PHOENIX — The public has no legal right to know the names of jurors who are hearing cases, the Arizona Court of Appeals has ruled.
And that secrecy persists even after the trial is over.
In a ruling that sets legal precedent, the three-judge panel rejected arguments by the publisher of an online legal affairs newsletter that any right of the public — and the media — to that information is more important than protecting the privacy of the people who serve. In fact, Judge Christopher Staring said having that information routinely made public actually could discourage people from agreeing to sit on a jury.
“Once a juror’s name is public, with the current availability of information through the internet and other sources, a vast array of information about them is accessible — sometimes in a matter of seconds,” Staring wrote for the three-judge panel.
“The courts should not be bound to create an incentive for others to seek out private information about jurors who have done their civic duty, thereby exposing them to risk of public embarrassment, harassment, or danger,” he continued. “Creating a presumption of disclosure for juror names would do just that.”
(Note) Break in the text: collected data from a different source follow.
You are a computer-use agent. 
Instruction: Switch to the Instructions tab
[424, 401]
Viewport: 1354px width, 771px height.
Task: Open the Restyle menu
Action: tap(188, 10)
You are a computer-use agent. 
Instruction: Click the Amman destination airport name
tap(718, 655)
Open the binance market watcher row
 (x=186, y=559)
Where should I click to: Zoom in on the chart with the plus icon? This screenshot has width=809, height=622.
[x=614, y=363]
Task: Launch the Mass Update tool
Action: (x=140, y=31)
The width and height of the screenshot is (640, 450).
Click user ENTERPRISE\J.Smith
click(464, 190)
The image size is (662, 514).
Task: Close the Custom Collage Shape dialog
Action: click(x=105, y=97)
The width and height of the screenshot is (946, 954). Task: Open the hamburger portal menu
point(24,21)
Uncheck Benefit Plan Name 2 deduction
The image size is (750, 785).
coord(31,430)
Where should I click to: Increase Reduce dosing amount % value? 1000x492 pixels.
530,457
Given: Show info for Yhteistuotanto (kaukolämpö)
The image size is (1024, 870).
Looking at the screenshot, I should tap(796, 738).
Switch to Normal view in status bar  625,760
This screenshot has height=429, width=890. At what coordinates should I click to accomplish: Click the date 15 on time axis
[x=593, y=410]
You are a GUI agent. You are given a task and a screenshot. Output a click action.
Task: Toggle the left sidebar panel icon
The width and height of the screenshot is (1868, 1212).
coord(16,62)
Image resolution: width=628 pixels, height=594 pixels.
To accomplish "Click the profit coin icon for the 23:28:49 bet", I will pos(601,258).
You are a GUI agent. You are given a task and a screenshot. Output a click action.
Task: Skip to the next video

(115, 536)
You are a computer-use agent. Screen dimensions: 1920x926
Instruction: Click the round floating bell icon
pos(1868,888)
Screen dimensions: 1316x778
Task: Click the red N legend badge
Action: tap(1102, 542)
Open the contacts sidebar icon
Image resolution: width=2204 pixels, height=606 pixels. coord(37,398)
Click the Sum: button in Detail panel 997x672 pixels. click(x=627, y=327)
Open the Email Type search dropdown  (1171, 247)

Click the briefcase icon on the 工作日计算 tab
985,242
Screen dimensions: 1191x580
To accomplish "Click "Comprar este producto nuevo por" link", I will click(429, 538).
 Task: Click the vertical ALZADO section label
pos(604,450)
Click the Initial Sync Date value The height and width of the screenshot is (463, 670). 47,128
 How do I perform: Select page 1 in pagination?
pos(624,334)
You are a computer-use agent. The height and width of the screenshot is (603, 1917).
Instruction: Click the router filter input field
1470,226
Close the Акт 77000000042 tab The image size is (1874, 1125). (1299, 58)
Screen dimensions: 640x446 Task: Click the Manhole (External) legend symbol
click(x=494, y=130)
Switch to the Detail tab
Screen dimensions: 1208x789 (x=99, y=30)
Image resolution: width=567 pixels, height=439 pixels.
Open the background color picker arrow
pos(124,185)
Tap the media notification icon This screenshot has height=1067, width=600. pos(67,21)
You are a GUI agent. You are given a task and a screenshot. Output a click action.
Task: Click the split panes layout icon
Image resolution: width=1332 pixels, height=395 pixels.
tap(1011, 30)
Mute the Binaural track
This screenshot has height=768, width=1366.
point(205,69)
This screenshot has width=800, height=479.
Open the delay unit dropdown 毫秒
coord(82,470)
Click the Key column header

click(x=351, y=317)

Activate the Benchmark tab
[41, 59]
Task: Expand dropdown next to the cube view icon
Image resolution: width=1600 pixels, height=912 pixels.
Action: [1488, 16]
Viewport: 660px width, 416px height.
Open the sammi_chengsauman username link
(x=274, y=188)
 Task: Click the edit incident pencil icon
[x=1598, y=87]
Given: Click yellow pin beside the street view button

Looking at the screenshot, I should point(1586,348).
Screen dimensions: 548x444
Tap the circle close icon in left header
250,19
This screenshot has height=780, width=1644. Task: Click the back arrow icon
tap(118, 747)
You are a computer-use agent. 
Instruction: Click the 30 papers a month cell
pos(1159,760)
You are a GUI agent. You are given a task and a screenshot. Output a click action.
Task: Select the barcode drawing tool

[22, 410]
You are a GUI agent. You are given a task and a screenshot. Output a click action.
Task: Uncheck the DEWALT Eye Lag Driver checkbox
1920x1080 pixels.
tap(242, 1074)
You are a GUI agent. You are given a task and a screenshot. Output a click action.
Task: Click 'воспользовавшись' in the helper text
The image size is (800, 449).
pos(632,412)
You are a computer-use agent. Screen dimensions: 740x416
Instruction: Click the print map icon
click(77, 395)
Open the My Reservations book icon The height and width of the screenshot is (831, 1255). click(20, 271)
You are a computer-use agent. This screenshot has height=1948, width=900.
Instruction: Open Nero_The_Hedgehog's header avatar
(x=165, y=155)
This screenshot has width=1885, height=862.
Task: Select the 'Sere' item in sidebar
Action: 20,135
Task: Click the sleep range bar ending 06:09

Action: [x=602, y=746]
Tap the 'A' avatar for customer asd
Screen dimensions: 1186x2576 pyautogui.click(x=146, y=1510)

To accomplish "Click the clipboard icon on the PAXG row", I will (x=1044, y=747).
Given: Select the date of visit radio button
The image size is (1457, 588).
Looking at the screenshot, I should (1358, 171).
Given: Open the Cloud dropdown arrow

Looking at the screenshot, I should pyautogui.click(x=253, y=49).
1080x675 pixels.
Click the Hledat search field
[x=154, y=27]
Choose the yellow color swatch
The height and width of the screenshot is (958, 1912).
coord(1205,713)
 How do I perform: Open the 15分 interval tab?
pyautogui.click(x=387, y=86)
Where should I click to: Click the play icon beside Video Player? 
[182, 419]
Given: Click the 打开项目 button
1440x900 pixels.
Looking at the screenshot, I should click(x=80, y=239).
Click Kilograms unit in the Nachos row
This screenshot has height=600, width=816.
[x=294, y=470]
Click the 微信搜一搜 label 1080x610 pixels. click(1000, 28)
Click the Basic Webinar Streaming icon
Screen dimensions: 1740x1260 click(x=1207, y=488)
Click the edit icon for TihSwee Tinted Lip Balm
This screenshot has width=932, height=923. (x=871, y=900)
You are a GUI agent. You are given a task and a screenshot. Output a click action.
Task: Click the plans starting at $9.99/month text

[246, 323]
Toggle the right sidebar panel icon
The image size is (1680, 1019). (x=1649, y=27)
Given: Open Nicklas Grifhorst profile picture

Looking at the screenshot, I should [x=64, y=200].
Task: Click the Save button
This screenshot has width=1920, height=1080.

But David Morgan, publisher of the Cochise County Record, said that is based on what he believes is an incorrect assumption that jurors will be harassed if their names are known.
“Of course, for 100 years in Arizona trial jurors’ names have been public,” he said. “And there’s been no showing that, even with the new-ish, widespread use of raucous and essentially anonymous social media, juror harassment has become a problem.”
There is a 2007 state law that specifically shields the names of jurors “unless specifically required by law or ordered by the court.” Morgan, however, said that refers to court personnel and not to what occurs in the courtroom.
And he said provisions in the Rules of Criminal Procedure that govern the conduct of courts and trials in Arizona are not as clear as Staring says. Morgan said they entitle a judge in a specific case to seal the information. But he said that first requires a specific reason.
“The rule doesn’t say you must have anonymous jurors,” he said. “It says you can.”
Morgan also said the policy — which appears not to be universally applied by all judges in all cases in Arizona — is based only on conjecture. And he said there is a lack of evidence to support it.
“It doesn’t say, ‘In Pinal County, last year, a juror, people threw rotten eggs at his home’ or ‘screamed names at him’ or ‘called her a slut on Facebook,’” Morgan said of the policy. “There’s no, zero, specific evidence this is a problem.”
Beyond that, Morgan said none of the objections and concerns trump the First Amendment right of the public to the information. And he vowed to take the issue to the Arizona Supreme Court and, if necessary, to the U.S. Supreme Court, which he said has never ruled on the issue.
The ruling stems from two criminal cases in Cochise County where judges denied access to the names of the jurors sitting on the cases.
Staring acknowledged there are court rulings that deal with the right of the public to information about what is going on during a trial.
“These cases, however, focused on public access to courtroom proceedings, not the disclosure of certain confidential information held by the court itself,” he wrote. And he said that juror names and other biographical information is not evidence that would be presented or part of the public proceeding.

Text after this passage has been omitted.